Een grote boerderij met op de achtergrond bergen met een mengeling van naaldbos en oranje lariksen. Dat was wat ik zag toen mijn navigatie aangaf dat ik mijn bestemming bereikt had. Het is het huis van de vrouw die mij gevraagd heeft hier te komen oppassen terwijl zij in het buitenland verblijft. Haar 81-jarige vader woont ook in het grote huis en stelt gezelschap op prijs. Er zijn nog twee mensen via Workaway, die me de eerste dagen op weg gaan helpen en dan naar Nederland vertrekken. Ik heb de mensen met wie ik tijdelijk ga samenwonen nog nooit gesproken, dus ik weet niet wat te verwachten. Gelukkig valt het allemaal reuze mee en voel ik me er direct thuis.
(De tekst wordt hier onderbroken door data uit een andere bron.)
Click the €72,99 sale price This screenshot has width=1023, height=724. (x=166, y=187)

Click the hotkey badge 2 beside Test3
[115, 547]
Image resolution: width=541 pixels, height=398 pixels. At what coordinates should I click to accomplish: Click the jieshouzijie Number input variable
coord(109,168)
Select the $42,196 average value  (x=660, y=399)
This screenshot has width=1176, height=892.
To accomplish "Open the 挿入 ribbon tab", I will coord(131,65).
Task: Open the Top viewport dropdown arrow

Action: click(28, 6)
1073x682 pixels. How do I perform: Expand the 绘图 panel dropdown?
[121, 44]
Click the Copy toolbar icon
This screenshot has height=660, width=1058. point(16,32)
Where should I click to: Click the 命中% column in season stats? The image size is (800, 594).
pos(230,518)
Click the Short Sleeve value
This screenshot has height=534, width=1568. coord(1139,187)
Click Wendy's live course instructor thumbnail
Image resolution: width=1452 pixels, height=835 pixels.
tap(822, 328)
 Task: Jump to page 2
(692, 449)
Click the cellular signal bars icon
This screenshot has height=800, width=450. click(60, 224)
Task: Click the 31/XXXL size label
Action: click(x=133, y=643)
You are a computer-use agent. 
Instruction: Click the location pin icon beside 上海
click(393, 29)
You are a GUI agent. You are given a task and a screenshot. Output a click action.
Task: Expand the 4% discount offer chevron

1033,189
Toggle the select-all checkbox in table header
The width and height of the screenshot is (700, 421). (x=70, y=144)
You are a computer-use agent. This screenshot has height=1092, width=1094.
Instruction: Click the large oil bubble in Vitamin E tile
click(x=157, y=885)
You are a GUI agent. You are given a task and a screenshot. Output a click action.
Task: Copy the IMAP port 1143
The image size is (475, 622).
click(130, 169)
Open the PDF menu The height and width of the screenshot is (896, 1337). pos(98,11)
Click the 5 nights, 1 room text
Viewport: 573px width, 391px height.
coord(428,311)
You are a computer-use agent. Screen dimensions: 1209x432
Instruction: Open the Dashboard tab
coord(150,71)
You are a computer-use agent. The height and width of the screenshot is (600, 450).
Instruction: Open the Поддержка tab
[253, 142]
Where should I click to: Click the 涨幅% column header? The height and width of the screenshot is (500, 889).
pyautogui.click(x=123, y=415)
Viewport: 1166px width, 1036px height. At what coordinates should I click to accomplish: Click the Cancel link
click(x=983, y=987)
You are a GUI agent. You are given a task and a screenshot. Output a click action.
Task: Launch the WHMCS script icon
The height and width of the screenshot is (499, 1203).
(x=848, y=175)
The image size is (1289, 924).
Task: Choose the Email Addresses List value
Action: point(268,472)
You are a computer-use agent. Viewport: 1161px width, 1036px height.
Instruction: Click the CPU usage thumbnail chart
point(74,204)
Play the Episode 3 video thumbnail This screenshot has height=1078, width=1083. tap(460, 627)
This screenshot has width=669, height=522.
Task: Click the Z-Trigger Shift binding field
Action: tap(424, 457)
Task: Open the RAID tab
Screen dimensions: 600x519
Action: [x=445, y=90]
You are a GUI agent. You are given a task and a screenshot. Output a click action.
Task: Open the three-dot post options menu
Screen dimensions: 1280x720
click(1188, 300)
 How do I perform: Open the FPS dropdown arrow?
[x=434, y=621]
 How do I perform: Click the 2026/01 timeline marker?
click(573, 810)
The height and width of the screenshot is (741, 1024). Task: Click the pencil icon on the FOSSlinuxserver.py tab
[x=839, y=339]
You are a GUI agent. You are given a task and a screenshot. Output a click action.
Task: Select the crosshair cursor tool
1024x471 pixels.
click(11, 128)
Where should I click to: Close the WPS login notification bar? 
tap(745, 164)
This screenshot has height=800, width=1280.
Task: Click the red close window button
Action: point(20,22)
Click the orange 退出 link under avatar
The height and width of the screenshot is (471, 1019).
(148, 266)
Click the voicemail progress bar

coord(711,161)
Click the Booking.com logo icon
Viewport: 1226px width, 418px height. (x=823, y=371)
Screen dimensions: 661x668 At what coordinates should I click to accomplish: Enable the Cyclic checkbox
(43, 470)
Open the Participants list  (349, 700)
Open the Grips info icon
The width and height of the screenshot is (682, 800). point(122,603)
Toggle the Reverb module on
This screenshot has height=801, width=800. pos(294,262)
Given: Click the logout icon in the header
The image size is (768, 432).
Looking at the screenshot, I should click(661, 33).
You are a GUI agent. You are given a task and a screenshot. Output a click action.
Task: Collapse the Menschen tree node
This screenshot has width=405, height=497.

Gebarentaal en verduitst Nederlands

Pas in de auto, halverwege Duitsland, kwam ik tot de ontdekking dat mijn nieuwe huis enkel Duits/Oostenrijks spreekt. Ergens logisch, voor een Oostenrijker, maar met zijn dochter sprak ik Engels en ik ging er vanuit dat hij dat dan ook op dat niveau zou kunnen. Nee dus. Gelukkig heb ik al aardig wat winters in Frankrijk doorgebracht zonder een woord Frans te spreken, dus ik kan de schaamte wel aan. Waar ik de eerste dagen liever niet sprak dan dat ik Nederlands-Duits brabbelde, klets ik na twee weken fulltime Paulien-Duits. Steeds mijn telefoon met Translate erbij pakken vind ik zo ongezellig, dus ik probeer maar wat. Soms met de nodige verwarringen en miscommunicaties tot gevolg (heb ik het over mijn pizza, heeft hij het over de kippen bijv.), maar hij heeft engelengeduld. Echte verwarring ontstaat pas als hij me belt en we geen gebruik kunnen maken van gebaren. Denk ik dat hij wat mankeert, blijkt hij alleen bezorgd te zijn over mijn solowandeltocht en even in willen checken of ik de parkeerplaats gevonden heb. Ach, als je tien keer zo lang over een gesprek doet als in het Nederlands, dan raak je niet snel uitgepraat.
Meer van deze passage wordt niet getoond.